The growing stream of reporting on and data about fake news, misinformation, partisan content, and news literacy is hard to keep up with. This weekly roundup offers the highlights of what you might have missed.
Harvard librarians probably didn’t guess the blowback they were in for when they published this innocent online guide to “Fake News, Misinformation, and Propaganda”. The guide, which includes otherwise useful/basic tips like “using library databases is a near-foolproof way to find credible information”, also links to Merrimack College professor Melissa Zimdars’ sprawling and much-debated list of “False, Misleading, Clickbait-y, and/or Satirical ‘News’ Sources,” which currently includes 921 sites tagged in a number of categories including “fake,” “satire,” “conspiracy,” “unreliable,” and “political.” Sites like Fusion, National Review, and The Onion are listed alongside actual fake news sites like denverguardian.com and David Duke’s website. (Also on the list: IJR, the only site that got a reporter on Secretary of State Rex Tillerson’s plane to Asia, and which had a retracted-article snafu just yesterday.)
It’s confusing, to say the least, and Harvard’s inclusion of this list in its guide has led to a lot of criticism as well as accusations that the entire guide was actually written by Zimdars, which it was not. (Nor is her list “a Harvard study.” Also, for the record, Nieman Lab is part of Harvard, but we didn’t have anything to do with it.) “Instead of targeting stories that are completely false…the Left applies the label of ‘fake news’ to outlets that report factual stories but draw political conclusions from them — in other words, they call everything with which they disagree ‘fake news,'” The Daily Wire’s Ben Shapiro wrote in National Review. (The left: not the only culprit here.) Washington Examiner’s T. Becket Adams interviewed Zimdars and suggests, “One problem with her database is that it groups 100 percent false stories, which are knowingly fabricated from thin air, with coverage she deems either too political, too clickbait-y or generally unreliable.
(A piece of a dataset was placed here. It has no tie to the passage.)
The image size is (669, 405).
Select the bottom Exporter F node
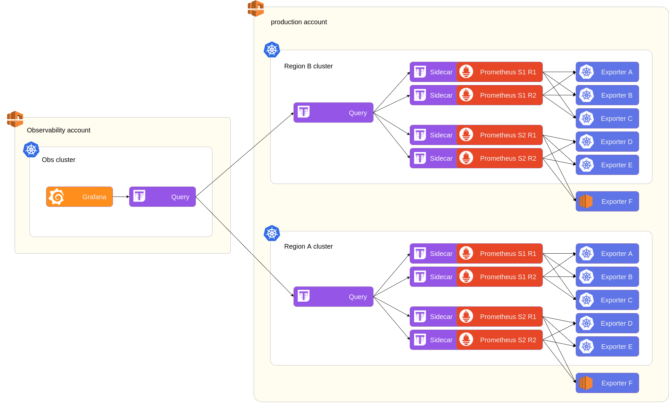607,383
There’s an obvious difference, however, between what the Daily Caller does and what a group of fake news teens in Macedonia do. Perhaps separate lists would help.”
When Harvard first published its research guide, it described Zimdars’ list as a “huge list of fake news sites.” That’s been updated to “An informal list compiled by students for a class taught by Melissa Zimdars at Merrimack College.”
Kremlin-affiliated site Russia Today also launched a fake-news-detecting site called FakeCheck. “It’s almost hard to remember now, but the concept of ‘fake news’ was largely nonpartisan as recently as five months ago, when it referred mostly to intentionally fabricated stories from faux outlets posing as real news organizations…” Will Oremus wrote at Slate. “Now, it seems, ‘fake news’ can mean ‘news that runs counter to the interests of Russian propaganda organizations.'”
Whoopi Goldberg says she’s suing James McDaniel, the guy behind the “satirical” fake news site The Underground Report that I covered last week. (The site “reported” that Goldberg had condemned Carryn Owens, the widow of the Navy SEAL killed in January’s Yemen raid.) “If you’re going to involve someone in fake news, you should have their permission. You shouldn’t be able to put stuff out there, ’cause clearly you don’t care what could’ve happened to me or to my family,” she said on The View on Monday. The Underground Report has been taken down; McDaniel claimed (in a now-cached post) that while “it is true that when I started the website I was mostly playing and not expecting to gain a ton of attention for my work, by the time I wrote the story about Goldberg, the project had grown into a full-blown experiment with significant social and political consequences involving the spread and belief in off the wall fake news stories and how they relate to confirmation bias and cognitive dissonance in individuals who touted them.” The responsibility, he argued, lies with readers: “Why had Whoopi singled me out and not placed virtually any of the responsibilities on the people who read and shared the articles, often accompanied with captions of intense hatred? Why was the bigger problem of today’s fake news culture perpetuated by readers not a greater target of criticism?” (Related-ish, Mark Zuckerberg this week: “No one in our community wants fake information. Everyone wants real information.”)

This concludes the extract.